Elaine Koster, a publisher and literary agent with a knack for new talent who gave a second chance to an obscure horror writer named Stephen King, died August 10th at age 69 at St. Luke’s Hospital in New York. The cause of death was not immediately available.
As publisher at NAL in the 1970s, Koster paid a then-enormous $400,000 for the paperback rights to King’s Carrie, which had sold poorly in hardcover (King was working as a part-time teacher at the time). She was also overseer on the NAL SF list, which was run by a variety of editors. There are a number of stories about her, not all of them good, so I won’t reprise any.

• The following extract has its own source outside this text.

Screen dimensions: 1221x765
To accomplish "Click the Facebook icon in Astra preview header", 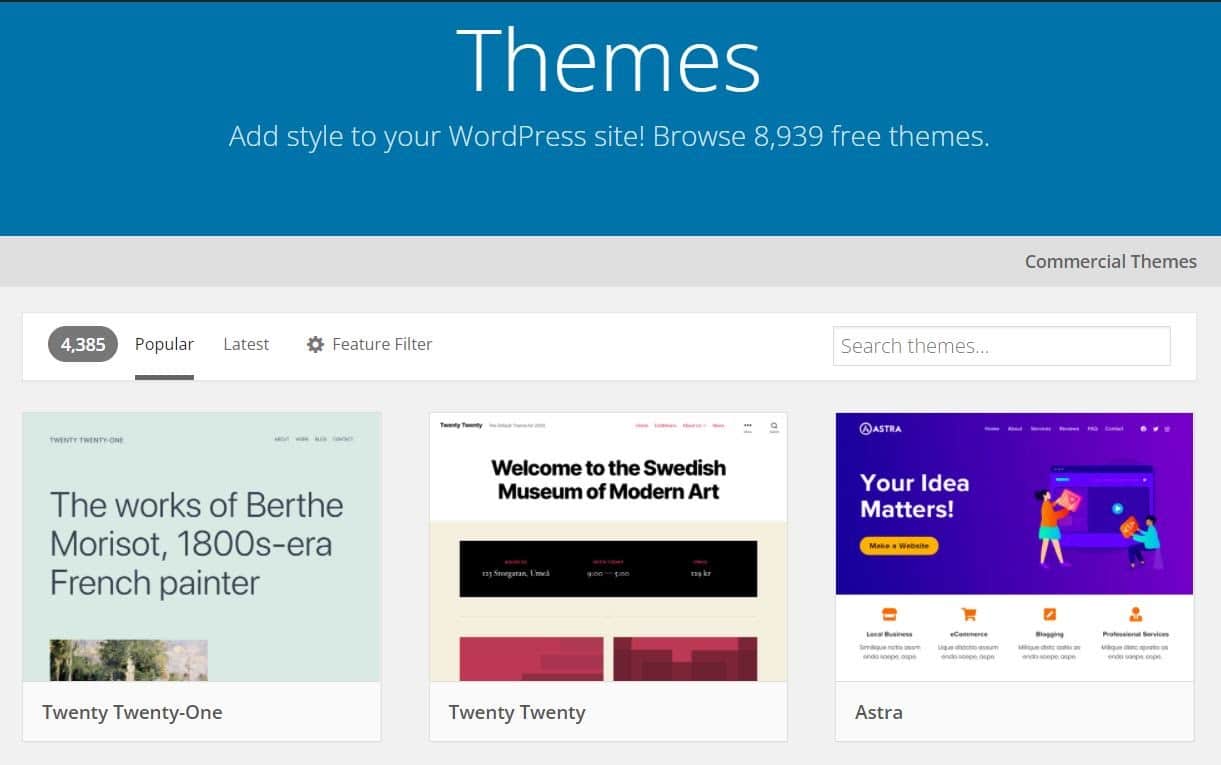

Born Elaine Landis in 1940, she grew up in Manhattan and graduated from Barnard College in 1962. Besides working at New American Library, she was president and publisher Dutton and worked with literary and commercial authors, including Joyce Carol Oates, Toni Morrison, and Peter Straub.
“Her ability to recognize well-written commercial fiction… as well as important literary fiction, was unparalleled,” King said in a statement. “She may have been the key figure in the ascendance of the paperback in the marketplace during the 1970s and 1980s.”
In 1998, she started the Elaine Koster Literary Agency. She is survived by her husband, Bill Koster, and daughter Elizabeth.
How soon we forget. Elaine’s first job in publishing was at Ace, as Don Wollheim’s assistant, replacing Marilyn Hacker. Then in the late 1960s she was the head of the SF Book Club, then the Literary Guild. When she got the job at Signet, she later hired her ex-assistant, Olga Vezeris from the SFBC, at which point Ellen Asher, formerly of Signet, got the job at the SFBC. The rest is history, as they say.